▸ DIRECTION:
Could you retype the passage below on smartphone headphones, word for word and in full?

▸ PASSAGE:
........

There was a time – a long time ago – when a 3.5mm jack on a smartphone was rare and the likes of Samsung, Sony Ericsson etc used proprietary connections, which meant you had to use the headphones that came in the box – or invest in an adaptor.
Thankfully that has all changed now and all modern mobile phones from a cheap PAYG offering to dual-core Tegra touting smartphone have universal sockets enabling you to plug in your own headphones.
Mobile phones normally are bundled with a pair of headphones, but with a few exceptions, sound quality is at best adequate and the build quality is often disappointing.
So if you use your handset to listen to music or watch movies, it makes sense to invest a little bit of extra money in a good pair of headphones.
The way our phones look is becoming more important too, and the same applies to headphones – there’s a certain fashion snobbery towards Apple’s distinctive white-headphones. Most of the major headphone manufacturers realise this and there are huge range of colours to choose from, along with regulation black.

........

▸ COLLECTED DATA:
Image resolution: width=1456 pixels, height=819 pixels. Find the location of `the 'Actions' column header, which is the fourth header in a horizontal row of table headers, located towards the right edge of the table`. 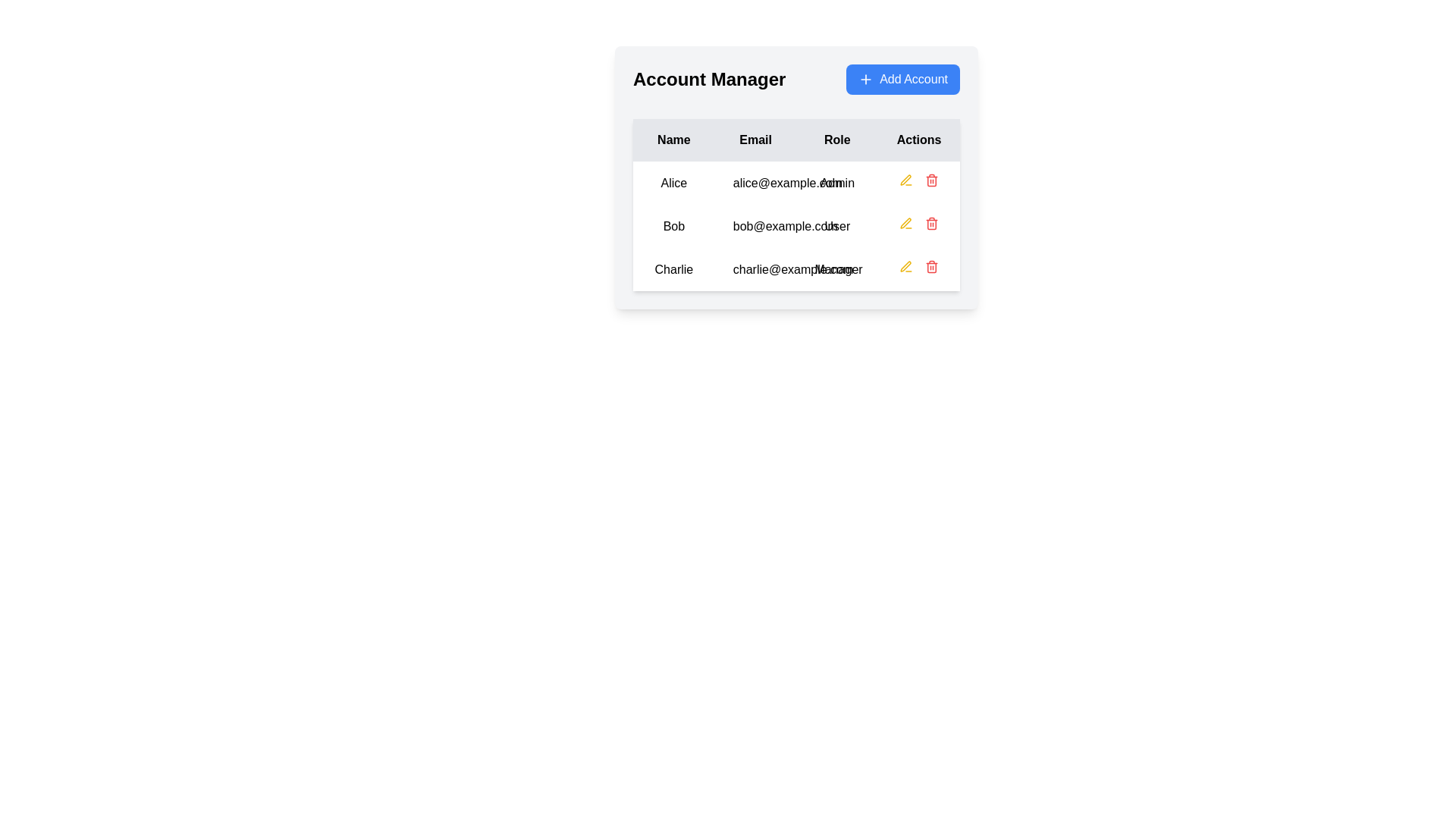

the 'Actions' column header, which is the fourth header in a horizontal row of table headers, located towards the right edge of the table is located at coordinates (918, 140).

........

▸ OUTPUT OF THE TASK:
There was a time – a long time ago – when a 3.5mm jack on a smartphone was rare and the likes of Samsung, Sony Ericsson etc used proprietary connections, which meant you had to use the headphones that came in the box – or invest in an adaptor.
Thankfully that has all changed now and all modern mobile phones from a cheap PAYG offering to dual-core Tegra touting smartphone have universal sockets enabling you to plug in your own headphones.
Mobile phones normally are bundled with a pair of headphones, but with a few exceptions, sound quality is at best adequate and the build quality is often disappointing.
So if you use your handset to listen to music or watch movies, it makes sense to invest a little bit of extra money in a good pair of headphones.
The way our phones look is becoming more important too, and the same applies to headphones – there’s a certain fashion snobbery towards Apple’s distinctive white-headphones. Most of the major headphone manufacturers realise this and there are huge range of colours to choose from, along with regulation black.